Obstructive sleep apnea syndrome (OSAS) affects 1-3% of children aged 3-6 who snore. Late diagnosis can severely impact quality of life, causing restless sleep, behavioral issues, learning difficulties, and even cardiovascular or metabolic problems. Consult promptly if concerned.
Does your child snore frequently, sleep with mouth open and head tilted back, sweat excessively at night, or wake often? These may signal childhood OSAS. While more common in adults, it impacts children too, causing partial or total upper airway obstruction (nose, throat) during sleep, explains Dr. Annick Andrieux, a pediatric pulmonologist in Bordeaux, via the Asthma and Allergies Association website. At highest risk: premature infants, those with asthma, allergic rhinitis, recurrent ENT infections, gastroesophageal reflux, or a family history of sleep apnea. Obesity also increases likelihood. Often underdiagnosed, OSAS affects 1-3% of snoring 3-6-year-olds, per France's Haute Autorité de Santé (HAS).
Signs of Respiratory Effort
Occasional snoring with calm sleep and no daytime issues? Reassuring. But frequent snoring with labored breathing and disruptions warrants quick consultation. Untreated OSAS disrupts daily life: daytime agitation (irritability, mood swings), headaches, mouth breathing, attention deficits. Rarely, it leads to cardiovascular (hypertension) or metabolic (weight gain) issues, notes Dr. Andrieux.

What to do =
1. From the passage on childhood sleep apnea above, list every group of children it names as being at highest risk.
2. Continue the passage on childhood sleep apnea above, starting after its final sentence.

Listed entries =

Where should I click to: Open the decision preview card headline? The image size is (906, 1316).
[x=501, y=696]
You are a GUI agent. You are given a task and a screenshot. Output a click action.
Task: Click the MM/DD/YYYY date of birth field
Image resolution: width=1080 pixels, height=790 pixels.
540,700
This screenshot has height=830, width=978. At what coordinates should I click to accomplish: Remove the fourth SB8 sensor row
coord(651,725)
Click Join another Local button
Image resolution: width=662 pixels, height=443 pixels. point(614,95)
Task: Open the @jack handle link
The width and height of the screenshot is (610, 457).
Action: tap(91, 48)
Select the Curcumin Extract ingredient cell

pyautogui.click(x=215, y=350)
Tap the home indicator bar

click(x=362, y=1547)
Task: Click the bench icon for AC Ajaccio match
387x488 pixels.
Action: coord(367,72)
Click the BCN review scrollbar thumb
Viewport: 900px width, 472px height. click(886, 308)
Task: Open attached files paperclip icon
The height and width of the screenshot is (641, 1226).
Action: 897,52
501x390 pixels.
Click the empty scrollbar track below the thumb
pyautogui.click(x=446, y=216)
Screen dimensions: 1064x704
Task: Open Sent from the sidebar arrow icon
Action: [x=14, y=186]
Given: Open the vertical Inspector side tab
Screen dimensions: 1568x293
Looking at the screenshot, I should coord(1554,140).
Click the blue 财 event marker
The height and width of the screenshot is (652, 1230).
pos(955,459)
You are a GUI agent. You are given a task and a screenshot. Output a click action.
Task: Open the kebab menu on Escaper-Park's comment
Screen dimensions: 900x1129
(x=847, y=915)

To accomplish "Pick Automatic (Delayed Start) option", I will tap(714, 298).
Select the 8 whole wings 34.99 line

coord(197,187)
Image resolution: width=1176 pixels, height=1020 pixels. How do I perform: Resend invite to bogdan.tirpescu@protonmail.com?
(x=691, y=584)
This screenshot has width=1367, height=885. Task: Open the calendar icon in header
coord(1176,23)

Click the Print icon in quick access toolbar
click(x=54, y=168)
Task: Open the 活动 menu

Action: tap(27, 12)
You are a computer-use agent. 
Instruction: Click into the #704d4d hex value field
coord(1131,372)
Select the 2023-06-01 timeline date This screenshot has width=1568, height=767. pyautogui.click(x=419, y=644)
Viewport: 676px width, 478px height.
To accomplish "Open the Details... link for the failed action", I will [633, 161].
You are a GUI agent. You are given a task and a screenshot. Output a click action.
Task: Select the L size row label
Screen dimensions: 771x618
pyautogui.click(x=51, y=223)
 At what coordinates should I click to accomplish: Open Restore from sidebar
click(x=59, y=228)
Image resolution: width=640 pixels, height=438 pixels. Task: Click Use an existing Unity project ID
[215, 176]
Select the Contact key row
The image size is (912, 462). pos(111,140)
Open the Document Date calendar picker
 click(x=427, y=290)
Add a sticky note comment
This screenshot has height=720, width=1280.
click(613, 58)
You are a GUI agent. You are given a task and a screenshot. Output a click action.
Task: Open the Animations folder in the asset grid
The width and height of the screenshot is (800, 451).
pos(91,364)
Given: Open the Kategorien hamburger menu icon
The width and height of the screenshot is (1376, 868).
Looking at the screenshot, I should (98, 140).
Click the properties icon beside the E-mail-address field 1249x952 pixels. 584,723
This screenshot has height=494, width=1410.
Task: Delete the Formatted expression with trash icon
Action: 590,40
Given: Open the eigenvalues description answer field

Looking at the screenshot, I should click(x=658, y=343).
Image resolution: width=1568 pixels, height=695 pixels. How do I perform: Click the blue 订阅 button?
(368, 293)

Results in order =
1. Premature infants; children with asthma; children with allergic rhinitis; children with recurrent ENT infections; children with gastroesophageal reflux; children with a family history of sleep apnea.

2.
Multifactorial, OSAS stems mainly from pharyngeal tissue hypertrophy (adenoids, tonsils), narrow airways, poor muscle tone, or combinations, per a 2017 Sleep Medicine study.
Comprehensive Multidisciplinary Care
Treatment is tailored and team-based. Options include ENT surgery (adenoidectomy/tonsillectomy resolves symptoms in 80% of cases), orthodontics (to correct mouth-breathing jaw growth), maxillofacial/lingual physiotherapy (to reposition the tongue). "While ENT intervention is key, functional orthodontics and physiotherapy are vital," emphasizes the Morphée Network for sleep disorders. Add allergy evaluations, nasal hygiene, balanced diet, and exercise as needed. Persistent cases post-surgery may require CPAP via nasal mask.
Assess Apnea Severity with a Questionnaire
The Morphée Network offers a parent questionnaire for OSAS in 3-12-year-olds (covering breathing pauses, snoring intensity, etc.). Access it here. It's a screening tool, not a diagnosis—consult your doctor if scores raise concerns.